Currently, around 15% of married and engaged couples have prenuptial agreements. This is a substantial increase from 2010 when the figure was only 3%, reports NPR. Despite growing acceptance, creating a prenuptial agreement still requires careful planning and forethought.
Preparation and research
You can start creating your prenuptial agreement by having an open conversation with your partner about your finances around six months before your wedding. Discuss your assets, debts and how you both envision handling money in the marriage. This conversation serves as the foundation for your prenuptial agreement.
Compile all necessary financial documents, including bank statements, real estate deeds and investment accounts. You and your partner must honestly disclose your finances for the agreement to be valid.
Developing your prenuptial agreement
Based on your initial conversation, begin drafting the agreement. Use clear and straightforward language to ensure that both of you understand the terms. Each party should take ample time to review the document. It is important to understand the implications before agreeing to it.

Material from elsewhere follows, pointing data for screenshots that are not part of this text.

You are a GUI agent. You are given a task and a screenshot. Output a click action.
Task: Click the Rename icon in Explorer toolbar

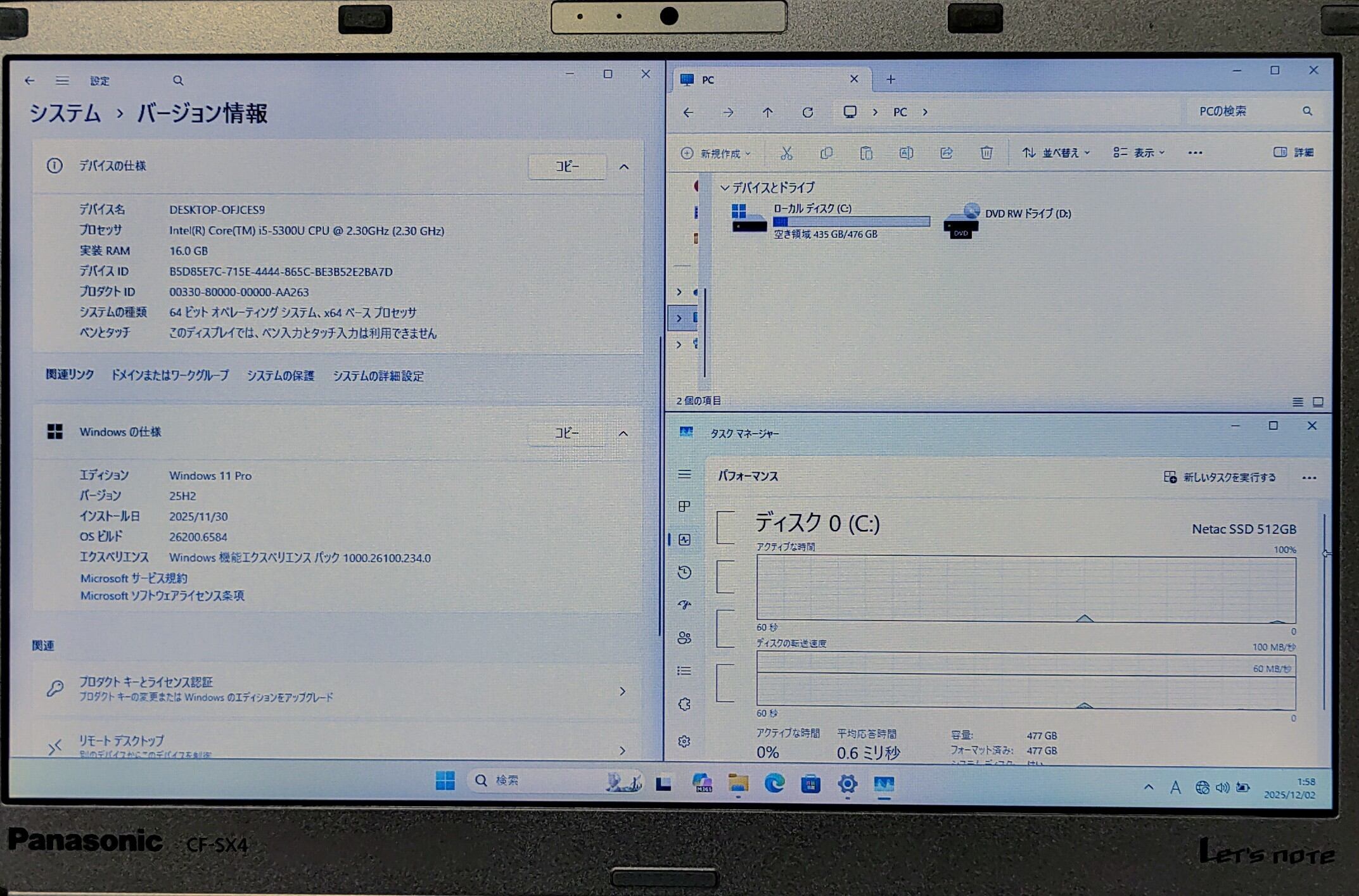[906, 153]
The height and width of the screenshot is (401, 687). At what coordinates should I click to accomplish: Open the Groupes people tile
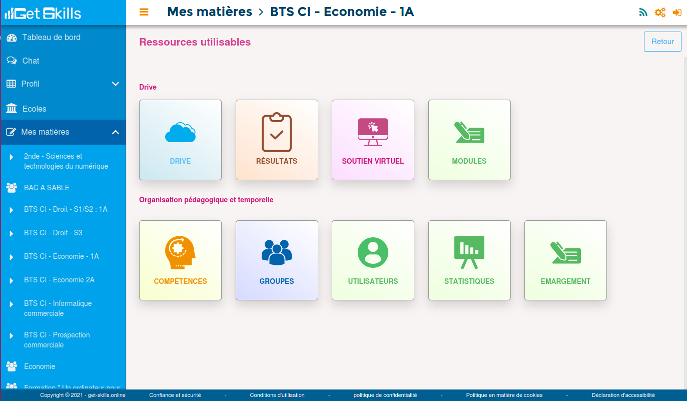pyautogui.click(x=276, y=260)
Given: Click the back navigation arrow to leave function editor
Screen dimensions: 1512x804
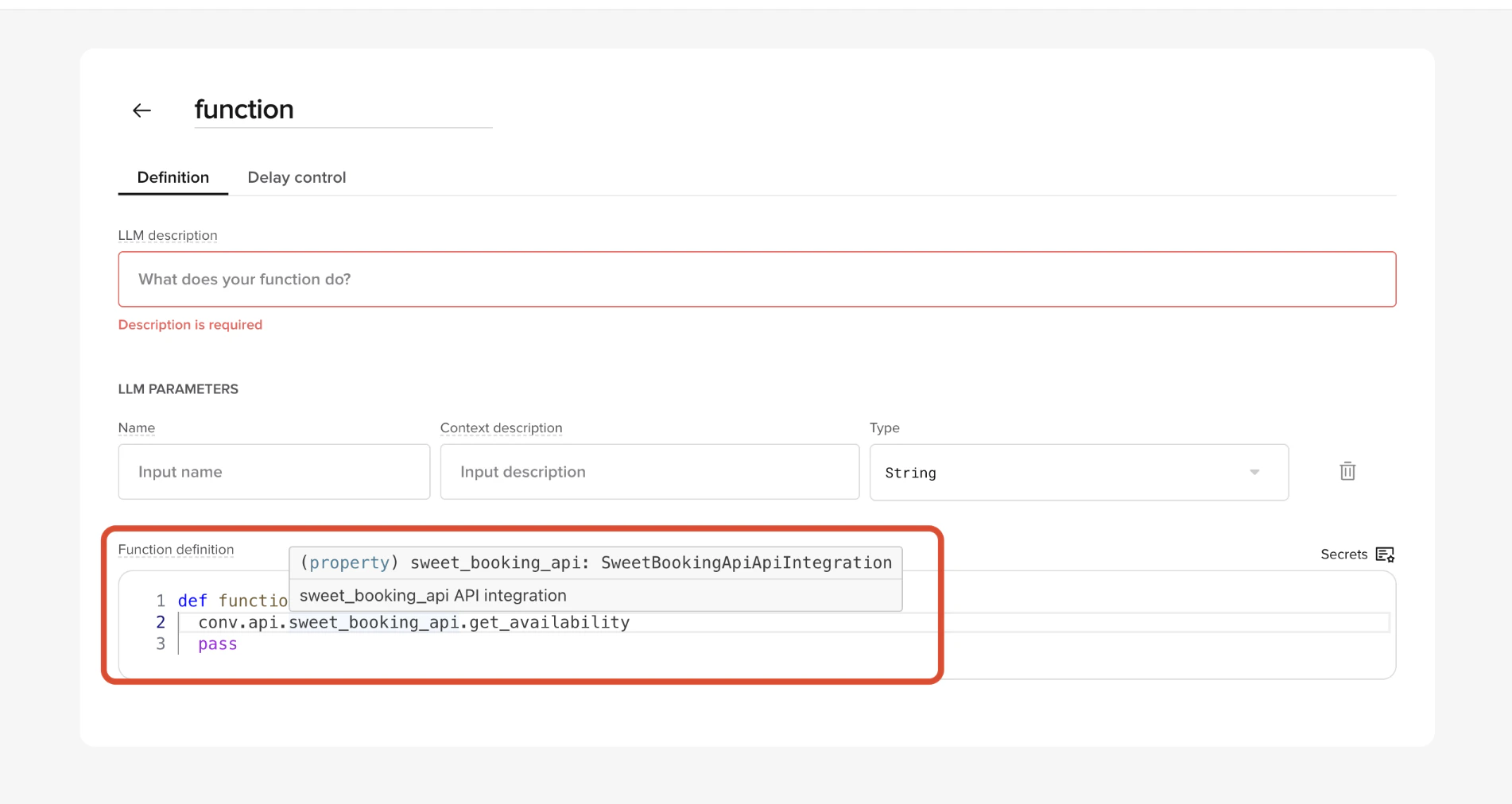Looking at the screenshot, I should 141,110.
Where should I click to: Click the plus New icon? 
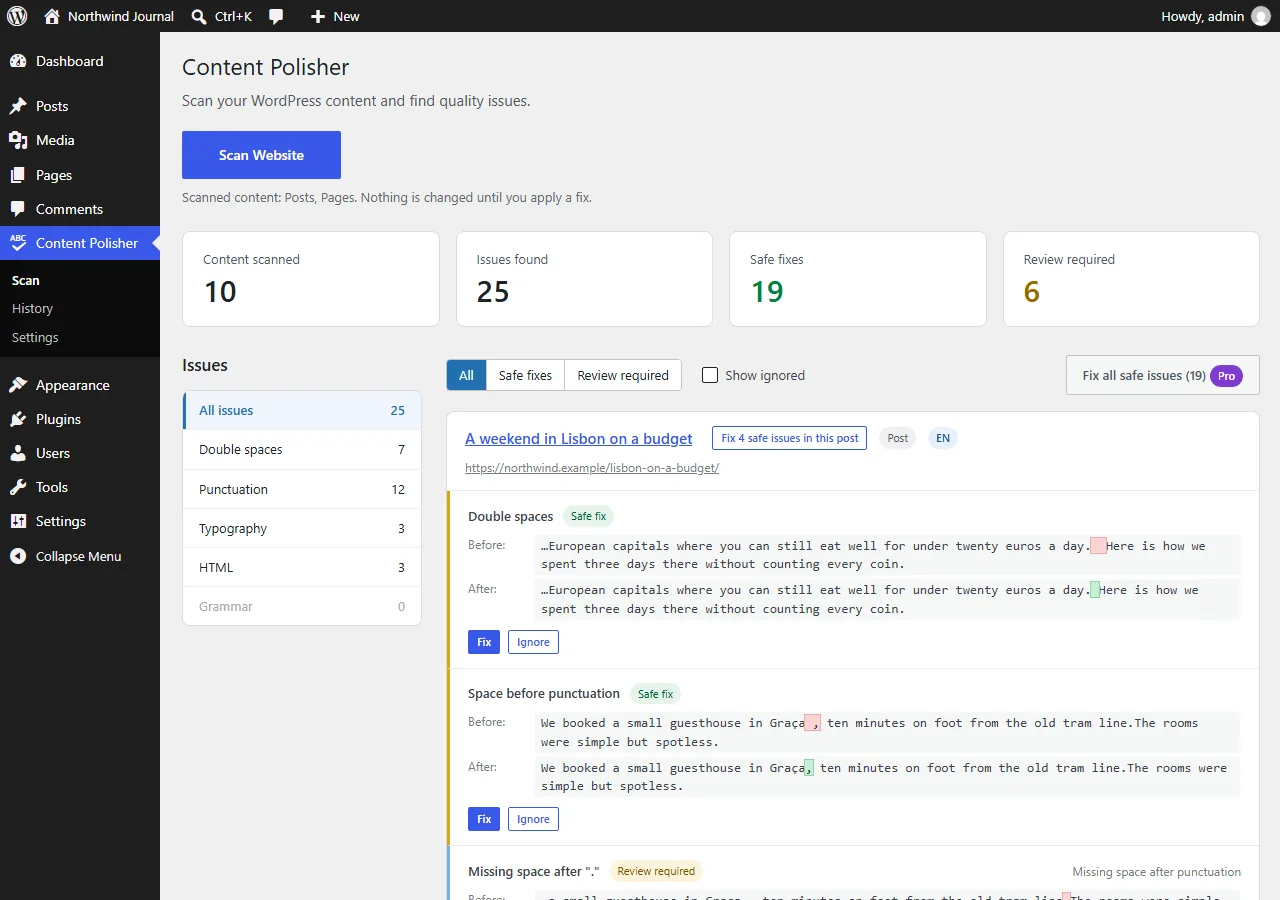point(317,16)
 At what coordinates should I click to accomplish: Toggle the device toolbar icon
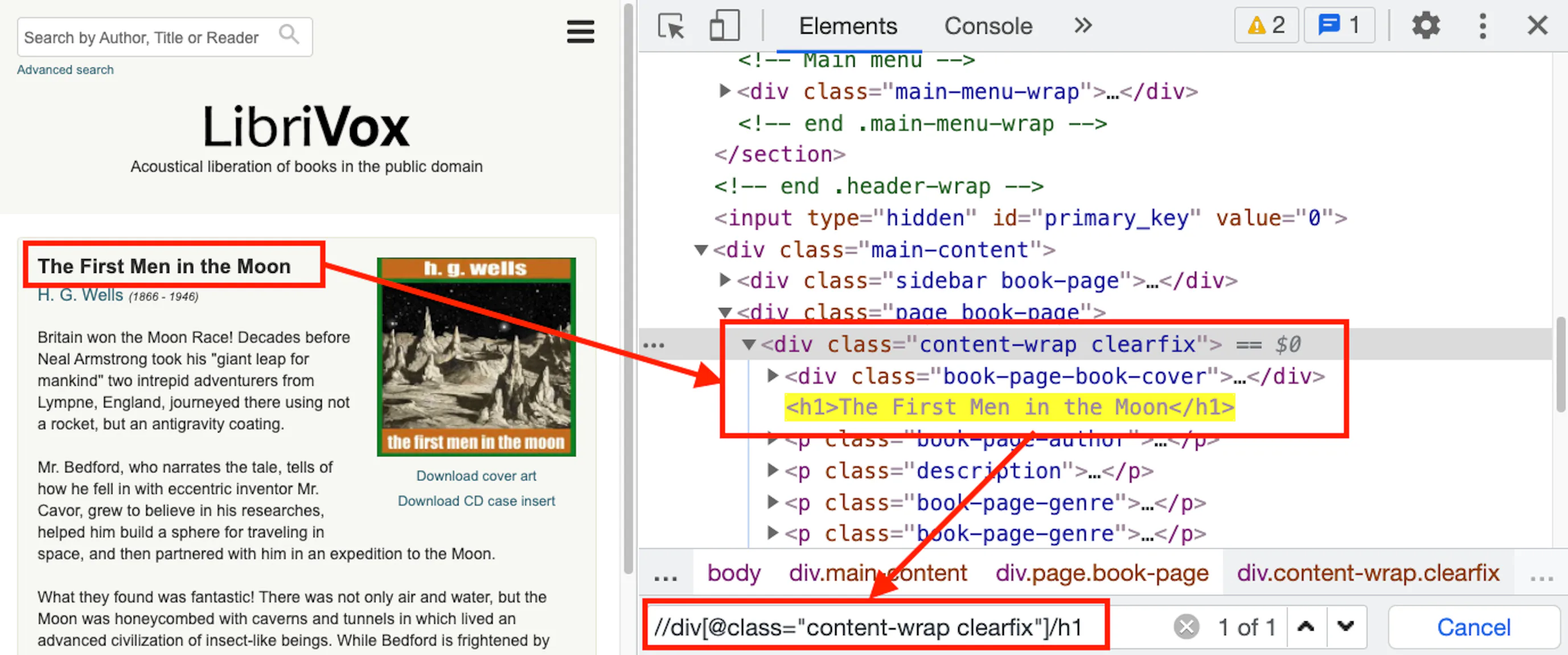click(x=724, y=26)
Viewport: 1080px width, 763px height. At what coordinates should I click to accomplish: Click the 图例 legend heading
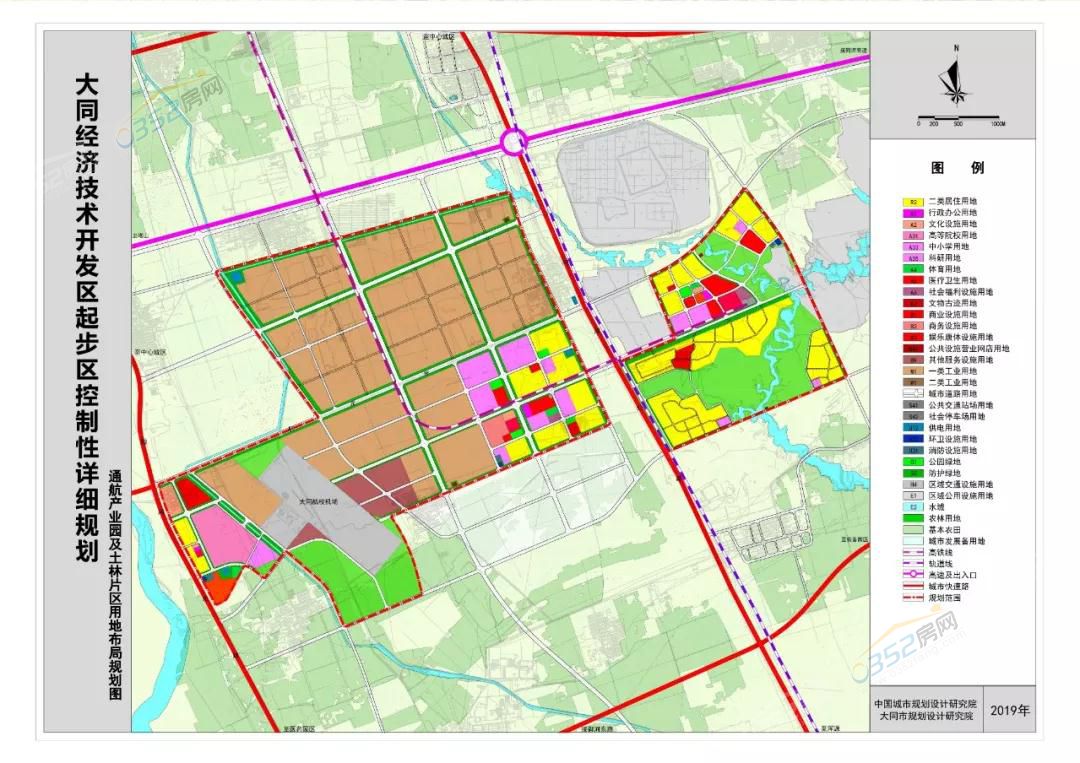point(957,168)
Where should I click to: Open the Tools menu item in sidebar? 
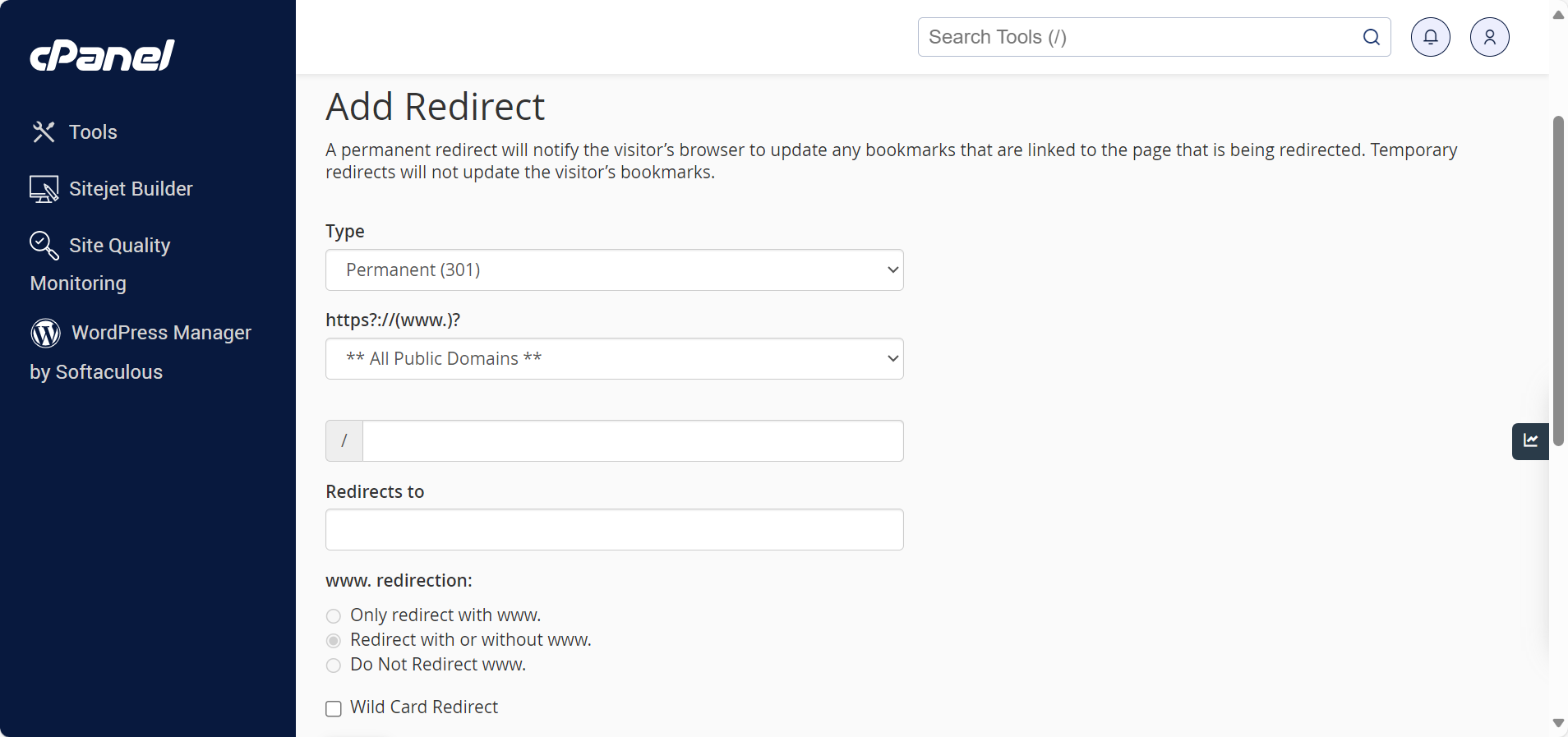pos(93,131)

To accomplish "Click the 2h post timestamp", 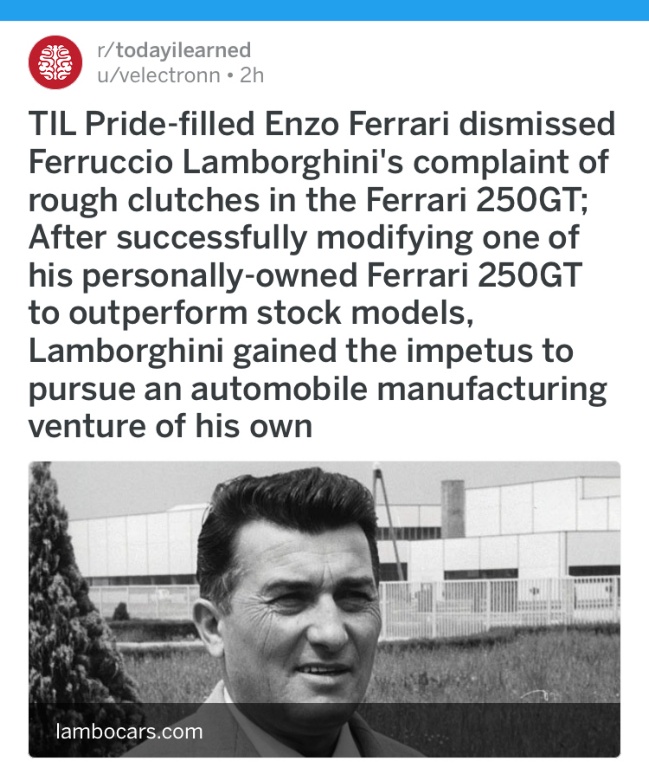I will pyautogui.click(x=252, y=75).
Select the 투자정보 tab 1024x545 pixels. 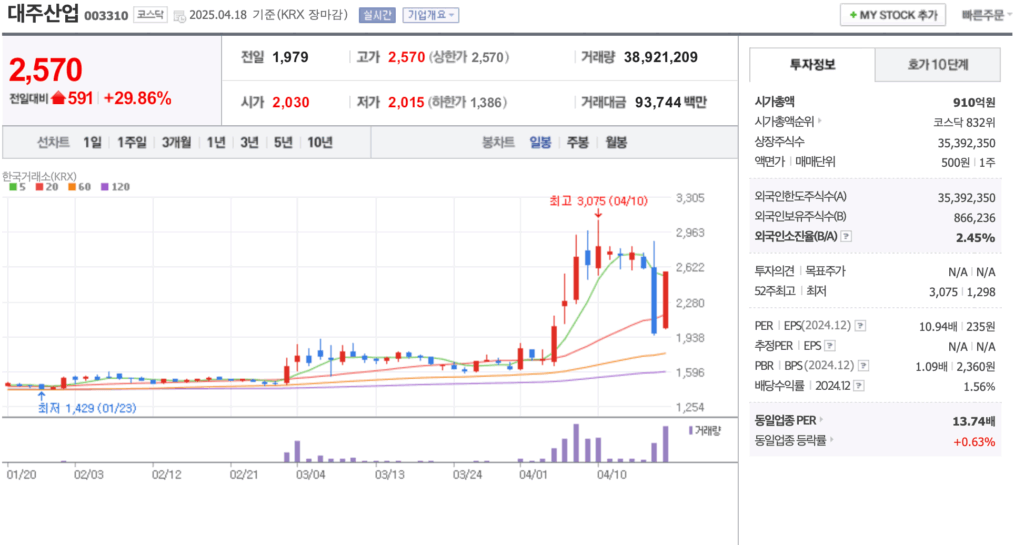click(x=812, y=65)
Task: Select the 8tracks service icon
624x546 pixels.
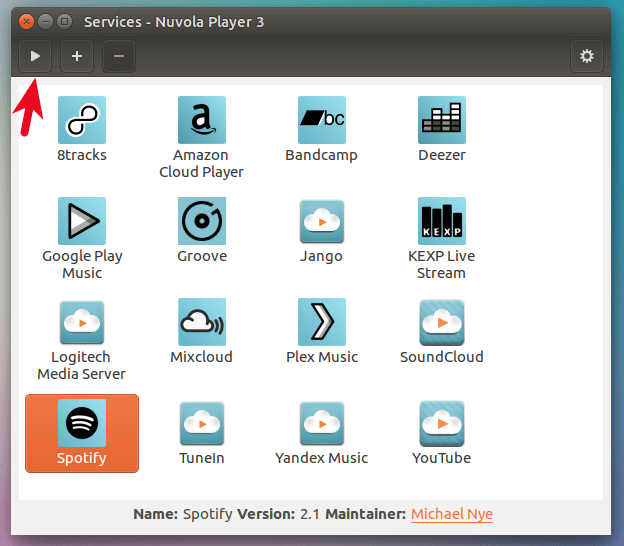Action: coord(82,121)
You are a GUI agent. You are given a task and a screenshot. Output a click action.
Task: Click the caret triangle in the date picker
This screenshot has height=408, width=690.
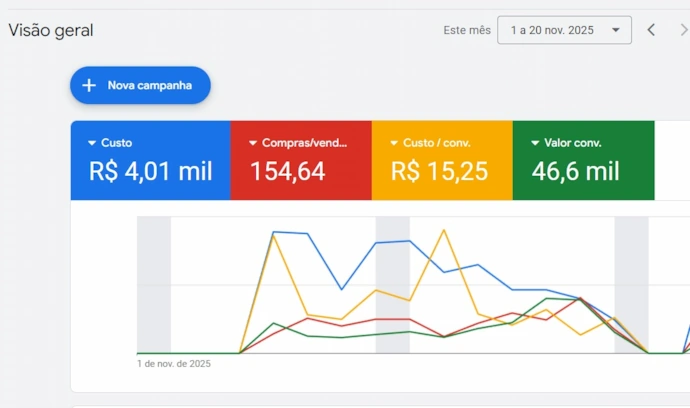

After reviewing the agreement, you might find areas that need revision. Make those changes and review the document again. You can continue this process until you and your partner can accept the terms. Once you are both comfortable with the agreement, you can sign the document in the presence of witnesses. Make sure to store it in a safe location that is accessible to both parties.
A well-crafted prenuptial agreement can help prevent stress and financial hardship for you and your partner in the long run.